US stock futures ticked on Friday, hinting that volatility in high-technology stocks could offset losses in some parts of the market. This marked the biggest drop in the S&P 500 in nearly three months.

Futures tied to the S&P 500 rose by 0.3%, an indication that the broader market gauge could rebound at the opening bell. The benchmark index fell 3.5% to its largest retreat on Thursday 11 June. This leaves the S&P 500 on track for its first weekly loss in six weeks.

Nasdaq Composite futures may suggest a take-heavy index to come under further pressure after falling 0.5% to 5% on Thursday. Gauge’s one-day decline was the largest in nearly six months, and was driven by a retreat in recent months in a number of companies that lifted the rally in US stocks.

$ 180 billion record erased from Apple Of inc

AAPL -8.01%

Market valuation on Thursday after the stock fell 8%. This is the most that any American company has ever lost in a single day. Apple’s stock rose 65% this year despite root.

According to Lombard Odier chief economist Sami Char, investors are re-evaluating unfinished economic reforms and re-rated valuations from corporate fundamentals.

“In the last few weeks, there has been a big trade on new technology that was not built on a lot,” Mr Char said. “We saw the worst [economic] Shock. But I will add that we have seen the best recovery. ”

The Cboe Volatility Index, a gauge of expected swings in the S&P 500, slipped 1.2 points. On Thursday, the so-called Wicks jumped seven points, the biggest one-day gain since June.

For evidence of the economic rebound momentum, the US labor market monthly report is likely to be noted at 8:30 pm ET. The rapid pace of August has reduced the likelihood of renting in August, a sign that the economy is settling for a slow recovery from the shock of the coronovirus epidemic.

Economists expect employers to have added about 1.3 million jobs in August, a solid monthly payroll benefit but the smallest in four months.
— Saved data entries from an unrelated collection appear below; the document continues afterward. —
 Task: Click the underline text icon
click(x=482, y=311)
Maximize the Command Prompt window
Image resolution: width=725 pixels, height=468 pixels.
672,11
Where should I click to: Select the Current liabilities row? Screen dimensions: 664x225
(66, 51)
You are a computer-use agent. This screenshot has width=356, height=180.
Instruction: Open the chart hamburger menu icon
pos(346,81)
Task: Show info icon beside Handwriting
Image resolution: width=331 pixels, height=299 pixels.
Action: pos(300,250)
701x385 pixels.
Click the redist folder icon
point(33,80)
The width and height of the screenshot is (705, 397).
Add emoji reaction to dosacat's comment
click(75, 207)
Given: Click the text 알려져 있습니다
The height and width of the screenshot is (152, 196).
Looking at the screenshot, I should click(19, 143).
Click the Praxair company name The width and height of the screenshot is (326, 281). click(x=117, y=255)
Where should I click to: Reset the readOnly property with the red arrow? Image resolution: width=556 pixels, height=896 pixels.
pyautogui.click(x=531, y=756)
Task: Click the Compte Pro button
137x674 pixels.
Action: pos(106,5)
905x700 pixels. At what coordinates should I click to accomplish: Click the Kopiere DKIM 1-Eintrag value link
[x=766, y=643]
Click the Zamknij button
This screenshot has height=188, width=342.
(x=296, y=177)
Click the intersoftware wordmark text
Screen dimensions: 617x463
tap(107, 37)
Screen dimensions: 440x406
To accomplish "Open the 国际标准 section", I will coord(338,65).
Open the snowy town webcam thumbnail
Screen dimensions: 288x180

The combined reunification in May and June helped boost employment by 7.5 million payrolls before growth slowed in July.

“This is a partial and incomplete recovery so far,” said European strategist Agnes Belasch, head of the Barnes Investment Institute. She is looking to see if the so-called participation rate increases, which would indicate Americans who stopped looking for work, are re-entering the workforce.
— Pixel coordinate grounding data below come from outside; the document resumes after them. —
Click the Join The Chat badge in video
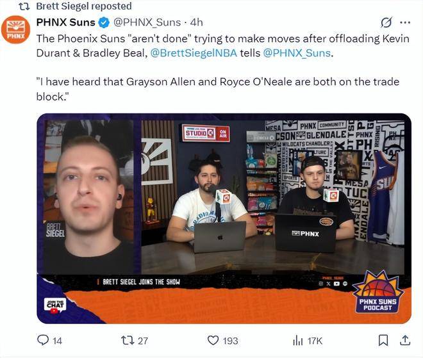Screen dimensions: 423x358 click(55, 305)

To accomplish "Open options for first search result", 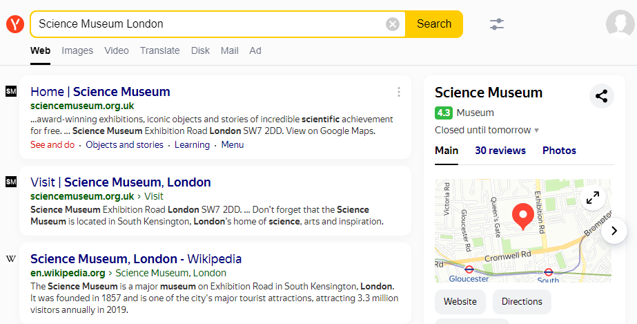I will tap(398, 92).
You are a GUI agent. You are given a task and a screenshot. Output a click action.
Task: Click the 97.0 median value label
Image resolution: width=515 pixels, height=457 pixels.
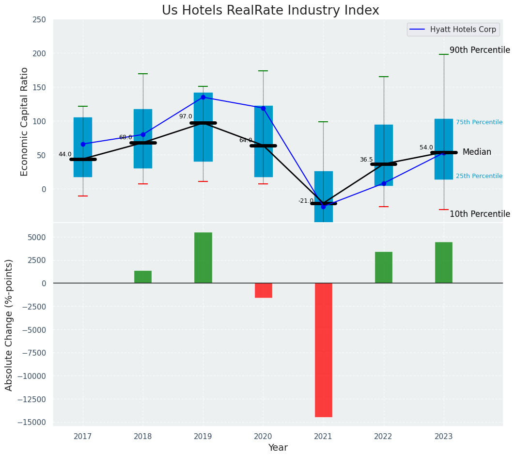click(186, 116)
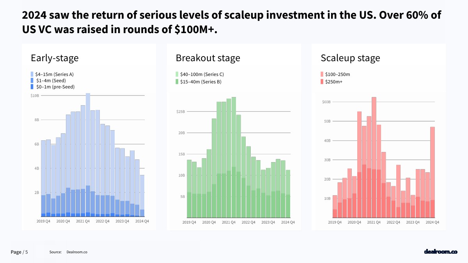This screenshot has width=468, height=263.
Task: Click the Page / 5 indicator
Action: [x=19, y=252]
The yield on the 10-year Treasury notes ticked 0.621% to 0.654% from Thursday, ahead of the jobs report. Falling bond prices increase yields. The WSJ Dollar Index, which tracks the US currency against a basket of others, was stable.

Brent crude prices rose 0.7% to $ 44.38 a barrel. This still puts the international oil benchmark course to lose 3.5% this week. This will be the biggest weekly drop since mid-June. Rapid improvement in fuel consumption by American drivers is presenting new challenges for the oil market, economy and energy industry.
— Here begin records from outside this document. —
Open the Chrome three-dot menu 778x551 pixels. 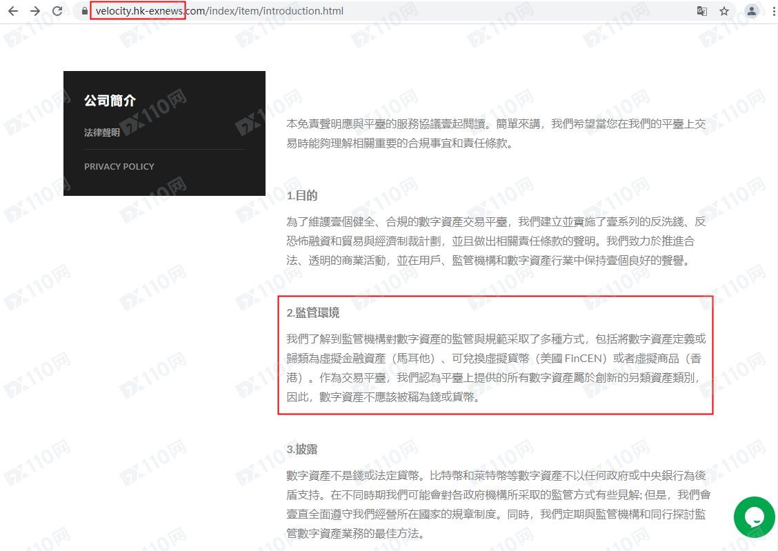click(772, 11)
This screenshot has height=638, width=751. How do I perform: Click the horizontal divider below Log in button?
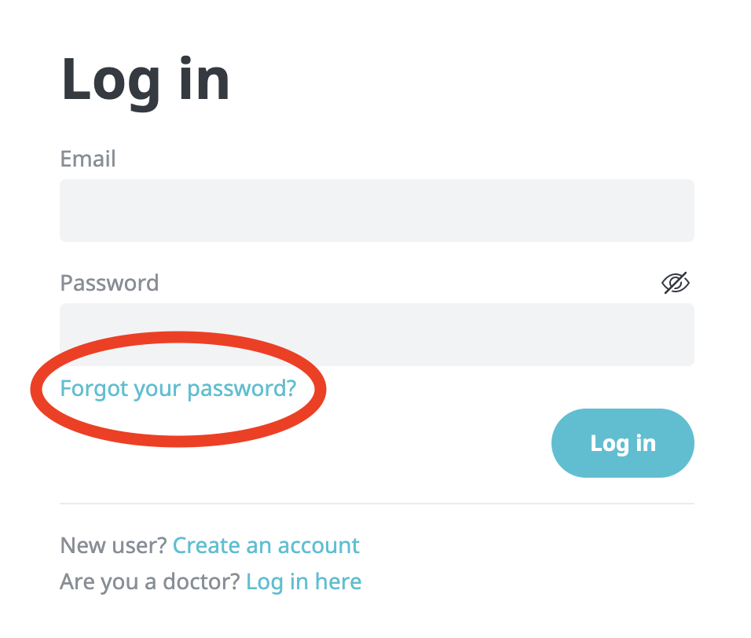point(377,504)
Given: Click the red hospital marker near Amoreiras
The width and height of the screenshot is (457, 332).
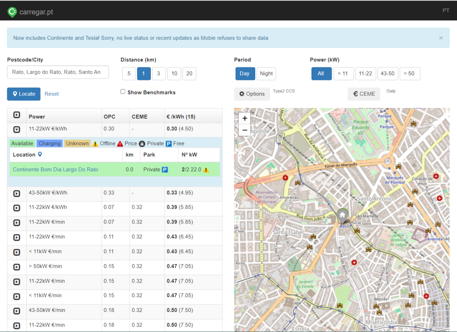Looking at the screenshot, I should [x=285, y=178].
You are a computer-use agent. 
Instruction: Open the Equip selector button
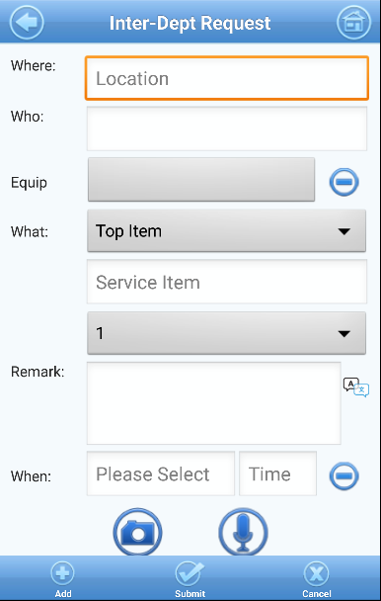[x=201, y=179]
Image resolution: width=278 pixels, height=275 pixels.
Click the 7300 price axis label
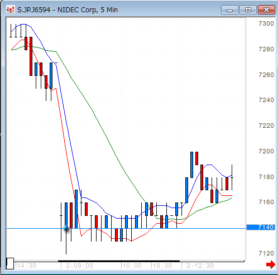266,23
US stock futures point to a quiet session to move forward on Friday.


Wang Ying / Zuma Press

International markets were mixed. Stocks Europe advanced 600%, led by shares in banks and travel-and-leisure companies.

In Asia, Japan’s Nikkei 225 closed down 1.1%, South Korea’s Kospi Composite 1.2% and China’s Shanghai Composite down 0.9%. Australia’s S&P / ASX 200 fell nearly 3.1% in its worst session since the beginning of May.

The flaws in the shares after the pre-retirement retirement in June are similar, said Eli Lee, head of investment strategy at Bank of Singapore. He does not see the scope for a deep reform.

“In the long term, a low interest rate and a gradual recovery in the global economy will be helpful for risky assets,” Mr Lee said.